** START **
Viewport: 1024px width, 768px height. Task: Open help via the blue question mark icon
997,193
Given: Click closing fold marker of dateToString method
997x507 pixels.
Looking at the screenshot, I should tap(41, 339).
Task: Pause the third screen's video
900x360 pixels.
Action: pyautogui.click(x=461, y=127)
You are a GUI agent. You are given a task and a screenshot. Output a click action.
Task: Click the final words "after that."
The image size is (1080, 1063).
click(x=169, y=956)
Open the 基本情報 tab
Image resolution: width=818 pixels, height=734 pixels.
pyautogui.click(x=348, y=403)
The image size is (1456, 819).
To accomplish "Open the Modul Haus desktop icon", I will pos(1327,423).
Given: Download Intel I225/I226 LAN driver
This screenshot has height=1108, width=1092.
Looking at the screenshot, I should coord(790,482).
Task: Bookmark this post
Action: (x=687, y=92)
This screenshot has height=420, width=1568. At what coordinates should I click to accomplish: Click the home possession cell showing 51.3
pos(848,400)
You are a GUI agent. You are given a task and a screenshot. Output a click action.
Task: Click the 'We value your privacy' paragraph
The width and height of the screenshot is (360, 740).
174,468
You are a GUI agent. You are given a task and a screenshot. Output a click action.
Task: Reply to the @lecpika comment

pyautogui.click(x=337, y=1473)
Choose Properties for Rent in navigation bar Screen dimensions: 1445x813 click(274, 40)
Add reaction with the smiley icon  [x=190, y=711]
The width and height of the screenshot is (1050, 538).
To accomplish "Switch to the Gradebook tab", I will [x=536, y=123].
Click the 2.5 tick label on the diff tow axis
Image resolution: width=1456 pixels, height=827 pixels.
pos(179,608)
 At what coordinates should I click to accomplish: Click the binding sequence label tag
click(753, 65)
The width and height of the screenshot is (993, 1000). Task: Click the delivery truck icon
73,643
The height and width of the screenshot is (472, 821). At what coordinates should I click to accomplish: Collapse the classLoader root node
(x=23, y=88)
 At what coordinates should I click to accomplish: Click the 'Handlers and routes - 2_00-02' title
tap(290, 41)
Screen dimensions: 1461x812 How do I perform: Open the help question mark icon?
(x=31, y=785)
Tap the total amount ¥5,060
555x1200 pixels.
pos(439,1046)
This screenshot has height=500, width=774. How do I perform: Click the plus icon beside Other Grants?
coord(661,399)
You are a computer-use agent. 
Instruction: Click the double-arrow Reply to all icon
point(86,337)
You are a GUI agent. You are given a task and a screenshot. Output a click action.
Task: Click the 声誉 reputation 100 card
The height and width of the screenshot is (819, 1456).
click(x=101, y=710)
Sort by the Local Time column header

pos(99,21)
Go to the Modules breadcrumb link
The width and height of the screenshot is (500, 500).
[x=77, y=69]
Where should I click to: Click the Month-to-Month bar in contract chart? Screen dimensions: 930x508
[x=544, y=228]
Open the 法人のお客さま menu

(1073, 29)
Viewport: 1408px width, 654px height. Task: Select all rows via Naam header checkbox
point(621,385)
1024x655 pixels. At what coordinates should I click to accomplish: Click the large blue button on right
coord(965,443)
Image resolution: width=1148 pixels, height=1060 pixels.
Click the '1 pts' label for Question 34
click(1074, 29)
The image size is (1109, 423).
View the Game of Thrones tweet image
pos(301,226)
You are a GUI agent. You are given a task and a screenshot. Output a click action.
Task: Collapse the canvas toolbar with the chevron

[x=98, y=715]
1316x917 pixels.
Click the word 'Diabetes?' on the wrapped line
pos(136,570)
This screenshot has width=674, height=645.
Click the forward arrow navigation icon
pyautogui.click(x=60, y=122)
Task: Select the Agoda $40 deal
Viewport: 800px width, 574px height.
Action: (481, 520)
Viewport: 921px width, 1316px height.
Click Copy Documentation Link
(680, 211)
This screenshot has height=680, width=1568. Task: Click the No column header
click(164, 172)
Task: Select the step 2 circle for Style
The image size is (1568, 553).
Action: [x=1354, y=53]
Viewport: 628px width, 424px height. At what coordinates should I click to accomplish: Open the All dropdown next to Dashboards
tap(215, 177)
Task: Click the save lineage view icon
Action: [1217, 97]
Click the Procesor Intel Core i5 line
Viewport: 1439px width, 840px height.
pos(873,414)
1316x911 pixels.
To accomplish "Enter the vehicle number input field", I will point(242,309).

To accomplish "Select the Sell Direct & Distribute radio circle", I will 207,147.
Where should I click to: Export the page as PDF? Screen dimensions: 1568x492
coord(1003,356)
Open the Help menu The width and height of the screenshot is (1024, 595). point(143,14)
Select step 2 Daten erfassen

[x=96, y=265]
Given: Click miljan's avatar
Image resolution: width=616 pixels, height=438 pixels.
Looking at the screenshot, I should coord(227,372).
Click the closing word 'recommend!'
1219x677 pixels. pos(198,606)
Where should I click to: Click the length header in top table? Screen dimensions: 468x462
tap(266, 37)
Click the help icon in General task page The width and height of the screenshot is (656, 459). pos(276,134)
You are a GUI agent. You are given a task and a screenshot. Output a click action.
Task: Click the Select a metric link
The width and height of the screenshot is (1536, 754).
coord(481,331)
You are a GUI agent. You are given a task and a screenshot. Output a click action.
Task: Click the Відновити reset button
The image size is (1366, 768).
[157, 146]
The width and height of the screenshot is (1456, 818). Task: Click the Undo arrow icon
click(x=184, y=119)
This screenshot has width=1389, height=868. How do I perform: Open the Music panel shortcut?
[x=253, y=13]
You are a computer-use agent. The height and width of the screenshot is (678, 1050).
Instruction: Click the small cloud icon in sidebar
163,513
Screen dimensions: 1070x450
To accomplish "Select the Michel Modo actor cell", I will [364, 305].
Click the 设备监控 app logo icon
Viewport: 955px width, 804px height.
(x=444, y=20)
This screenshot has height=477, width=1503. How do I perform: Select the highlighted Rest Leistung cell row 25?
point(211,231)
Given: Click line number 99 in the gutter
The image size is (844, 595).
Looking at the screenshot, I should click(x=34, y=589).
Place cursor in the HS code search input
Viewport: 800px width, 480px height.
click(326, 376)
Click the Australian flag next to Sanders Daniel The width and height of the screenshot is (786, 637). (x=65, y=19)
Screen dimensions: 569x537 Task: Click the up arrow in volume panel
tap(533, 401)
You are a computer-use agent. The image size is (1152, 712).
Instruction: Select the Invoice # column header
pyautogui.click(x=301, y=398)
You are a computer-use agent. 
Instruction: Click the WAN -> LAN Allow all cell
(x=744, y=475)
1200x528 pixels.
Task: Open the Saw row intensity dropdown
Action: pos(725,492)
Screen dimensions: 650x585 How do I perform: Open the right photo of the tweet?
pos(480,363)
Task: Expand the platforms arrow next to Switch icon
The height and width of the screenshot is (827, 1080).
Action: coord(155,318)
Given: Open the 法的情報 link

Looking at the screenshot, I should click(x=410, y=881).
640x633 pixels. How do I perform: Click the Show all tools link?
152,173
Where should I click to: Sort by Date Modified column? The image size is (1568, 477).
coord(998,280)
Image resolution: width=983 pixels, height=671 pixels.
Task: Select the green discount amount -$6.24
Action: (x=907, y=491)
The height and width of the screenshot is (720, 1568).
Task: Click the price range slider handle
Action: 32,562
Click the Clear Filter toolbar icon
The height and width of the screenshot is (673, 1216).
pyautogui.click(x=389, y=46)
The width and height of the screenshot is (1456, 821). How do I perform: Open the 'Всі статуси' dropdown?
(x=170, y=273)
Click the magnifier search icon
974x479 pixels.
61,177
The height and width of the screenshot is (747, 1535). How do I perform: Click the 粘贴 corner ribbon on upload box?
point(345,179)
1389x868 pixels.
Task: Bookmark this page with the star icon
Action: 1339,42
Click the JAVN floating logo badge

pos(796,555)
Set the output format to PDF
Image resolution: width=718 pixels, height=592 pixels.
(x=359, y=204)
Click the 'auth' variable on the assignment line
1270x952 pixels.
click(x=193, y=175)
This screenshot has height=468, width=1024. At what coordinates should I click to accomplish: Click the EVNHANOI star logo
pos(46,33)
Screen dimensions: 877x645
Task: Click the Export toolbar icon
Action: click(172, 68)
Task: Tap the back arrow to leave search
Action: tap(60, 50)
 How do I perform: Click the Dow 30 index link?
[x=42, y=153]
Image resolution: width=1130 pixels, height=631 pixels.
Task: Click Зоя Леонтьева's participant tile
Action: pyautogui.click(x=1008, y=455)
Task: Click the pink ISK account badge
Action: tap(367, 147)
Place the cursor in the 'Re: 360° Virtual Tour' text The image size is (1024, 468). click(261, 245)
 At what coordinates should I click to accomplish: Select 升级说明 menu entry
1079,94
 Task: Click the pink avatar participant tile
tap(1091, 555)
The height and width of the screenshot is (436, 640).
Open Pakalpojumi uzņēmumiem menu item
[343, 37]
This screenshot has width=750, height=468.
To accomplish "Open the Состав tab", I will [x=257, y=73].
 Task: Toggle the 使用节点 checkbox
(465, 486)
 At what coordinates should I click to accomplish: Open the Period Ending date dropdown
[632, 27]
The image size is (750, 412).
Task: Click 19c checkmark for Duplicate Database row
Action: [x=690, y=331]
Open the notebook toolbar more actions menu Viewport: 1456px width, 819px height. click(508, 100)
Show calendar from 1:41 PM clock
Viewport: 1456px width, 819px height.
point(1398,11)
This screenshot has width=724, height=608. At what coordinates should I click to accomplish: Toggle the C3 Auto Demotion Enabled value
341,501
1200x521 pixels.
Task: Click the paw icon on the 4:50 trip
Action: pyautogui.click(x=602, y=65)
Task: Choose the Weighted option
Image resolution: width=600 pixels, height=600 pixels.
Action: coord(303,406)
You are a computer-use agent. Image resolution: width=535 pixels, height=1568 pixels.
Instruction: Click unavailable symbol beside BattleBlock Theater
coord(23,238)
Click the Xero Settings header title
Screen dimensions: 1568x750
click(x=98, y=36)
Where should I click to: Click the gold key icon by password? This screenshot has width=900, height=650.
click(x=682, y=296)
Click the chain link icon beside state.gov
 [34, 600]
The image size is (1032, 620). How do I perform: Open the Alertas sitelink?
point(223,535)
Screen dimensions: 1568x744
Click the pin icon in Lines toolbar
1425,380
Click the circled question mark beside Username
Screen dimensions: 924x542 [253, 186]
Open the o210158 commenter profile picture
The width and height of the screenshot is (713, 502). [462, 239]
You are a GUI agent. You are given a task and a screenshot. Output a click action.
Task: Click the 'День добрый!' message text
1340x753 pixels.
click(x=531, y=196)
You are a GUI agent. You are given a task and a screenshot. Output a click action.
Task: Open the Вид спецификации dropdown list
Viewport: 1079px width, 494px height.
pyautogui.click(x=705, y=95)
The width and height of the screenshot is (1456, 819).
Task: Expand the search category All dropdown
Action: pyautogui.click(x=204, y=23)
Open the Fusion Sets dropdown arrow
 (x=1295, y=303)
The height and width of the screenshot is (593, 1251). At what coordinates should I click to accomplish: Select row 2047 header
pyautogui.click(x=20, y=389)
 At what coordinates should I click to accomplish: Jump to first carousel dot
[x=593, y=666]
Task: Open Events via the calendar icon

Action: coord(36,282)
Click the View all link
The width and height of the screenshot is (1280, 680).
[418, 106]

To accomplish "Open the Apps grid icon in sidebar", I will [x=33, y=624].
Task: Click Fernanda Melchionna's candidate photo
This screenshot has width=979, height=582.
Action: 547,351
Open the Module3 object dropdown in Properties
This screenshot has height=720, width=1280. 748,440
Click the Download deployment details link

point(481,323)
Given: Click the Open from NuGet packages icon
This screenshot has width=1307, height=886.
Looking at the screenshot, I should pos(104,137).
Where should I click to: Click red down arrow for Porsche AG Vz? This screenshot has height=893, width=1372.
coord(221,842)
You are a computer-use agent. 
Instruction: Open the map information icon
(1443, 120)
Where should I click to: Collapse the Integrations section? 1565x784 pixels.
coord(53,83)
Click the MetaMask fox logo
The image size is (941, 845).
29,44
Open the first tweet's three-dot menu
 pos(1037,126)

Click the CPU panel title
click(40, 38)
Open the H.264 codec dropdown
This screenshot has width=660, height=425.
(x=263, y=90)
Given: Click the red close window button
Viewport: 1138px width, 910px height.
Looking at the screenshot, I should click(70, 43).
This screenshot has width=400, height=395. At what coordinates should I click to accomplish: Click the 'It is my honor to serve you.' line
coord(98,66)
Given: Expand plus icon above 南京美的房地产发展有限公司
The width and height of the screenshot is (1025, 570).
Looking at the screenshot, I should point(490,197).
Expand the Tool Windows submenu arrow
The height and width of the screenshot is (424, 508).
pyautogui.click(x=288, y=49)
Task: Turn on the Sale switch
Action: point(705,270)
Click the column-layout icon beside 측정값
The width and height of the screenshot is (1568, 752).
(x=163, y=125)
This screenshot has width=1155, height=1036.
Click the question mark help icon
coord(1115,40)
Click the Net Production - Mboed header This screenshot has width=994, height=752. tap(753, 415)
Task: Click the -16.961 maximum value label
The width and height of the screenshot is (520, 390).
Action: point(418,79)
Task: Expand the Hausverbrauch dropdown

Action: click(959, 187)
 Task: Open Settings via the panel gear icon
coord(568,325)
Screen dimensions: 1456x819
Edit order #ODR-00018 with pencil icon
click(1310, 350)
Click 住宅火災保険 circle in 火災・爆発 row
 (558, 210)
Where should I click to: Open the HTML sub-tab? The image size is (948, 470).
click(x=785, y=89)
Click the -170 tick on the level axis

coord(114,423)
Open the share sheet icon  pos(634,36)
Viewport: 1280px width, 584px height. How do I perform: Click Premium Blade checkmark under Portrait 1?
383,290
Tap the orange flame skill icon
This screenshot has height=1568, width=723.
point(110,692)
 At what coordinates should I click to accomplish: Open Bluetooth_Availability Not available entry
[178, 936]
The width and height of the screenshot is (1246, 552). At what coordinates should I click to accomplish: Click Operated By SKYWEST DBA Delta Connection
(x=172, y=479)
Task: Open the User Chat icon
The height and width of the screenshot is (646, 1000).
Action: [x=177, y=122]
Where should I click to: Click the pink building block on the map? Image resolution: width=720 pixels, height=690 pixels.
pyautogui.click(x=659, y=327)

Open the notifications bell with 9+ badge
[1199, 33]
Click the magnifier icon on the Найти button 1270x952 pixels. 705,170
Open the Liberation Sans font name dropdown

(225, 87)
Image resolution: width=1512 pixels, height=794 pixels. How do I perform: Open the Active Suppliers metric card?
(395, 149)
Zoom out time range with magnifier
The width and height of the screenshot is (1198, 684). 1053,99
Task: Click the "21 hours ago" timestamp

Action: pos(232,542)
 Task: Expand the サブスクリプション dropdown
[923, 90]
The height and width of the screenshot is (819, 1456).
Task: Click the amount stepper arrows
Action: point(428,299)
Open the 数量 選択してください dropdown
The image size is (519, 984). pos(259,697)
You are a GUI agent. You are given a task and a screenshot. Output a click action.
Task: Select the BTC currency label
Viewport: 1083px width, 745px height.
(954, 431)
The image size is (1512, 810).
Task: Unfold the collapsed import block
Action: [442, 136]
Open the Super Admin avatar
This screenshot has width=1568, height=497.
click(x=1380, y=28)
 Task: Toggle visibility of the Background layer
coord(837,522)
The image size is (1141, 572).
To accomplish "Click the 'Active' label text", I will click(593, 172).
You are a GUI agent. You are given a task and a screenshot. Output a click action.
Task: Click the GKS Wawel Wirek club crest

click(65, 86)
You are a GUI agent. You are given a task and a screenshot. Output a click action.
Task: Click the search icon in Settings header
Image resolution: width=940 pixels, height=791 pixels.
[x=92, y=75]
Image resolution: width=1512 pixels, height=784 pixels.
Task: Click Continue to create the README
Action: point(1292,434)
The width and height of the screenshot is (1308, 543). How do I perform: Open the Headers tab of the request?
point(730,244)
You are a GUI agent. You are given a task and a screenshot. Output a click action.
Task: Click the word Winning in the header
** END **
**STATED GOAL**
Render the records from the line with "will [x=33, y=624]." up to and including the line with "coord(221,842)" as a Markdown table with columns Row and Line, leaving out blank lines.

**EXPECTED ANSWER**
| Row | Line |
|---|---|
| 1 | To accomplish "Open the Apps grid icon in sidebar", I will [x=33, y=624]. |
| 2 | Task: Click Fernanda Melchionna's candidate photo |
| 3 | This screenshot has width=979, height=582. |
| 4 | Action: 547,351 |
| 5 | Open the Module3 object dropdown in Properties |
| 6 | This screenshot has height=720, width=1280. 748,440 |
| 7 | Click the Download deployment details link |
| 8 | point(481,323) |
| 9 | Given: Click the Open from NuGet packages icon |
| 10 | This screenshot has width=1307, height=886. |
| 11 | Looking at the screenshot, I should pos(104,137). |
| 12 | Where should I click to: Click red down arrow for Porsche AG Vz? This screenshot has height=893, width=1372. |
| 13 | coord(221,842) |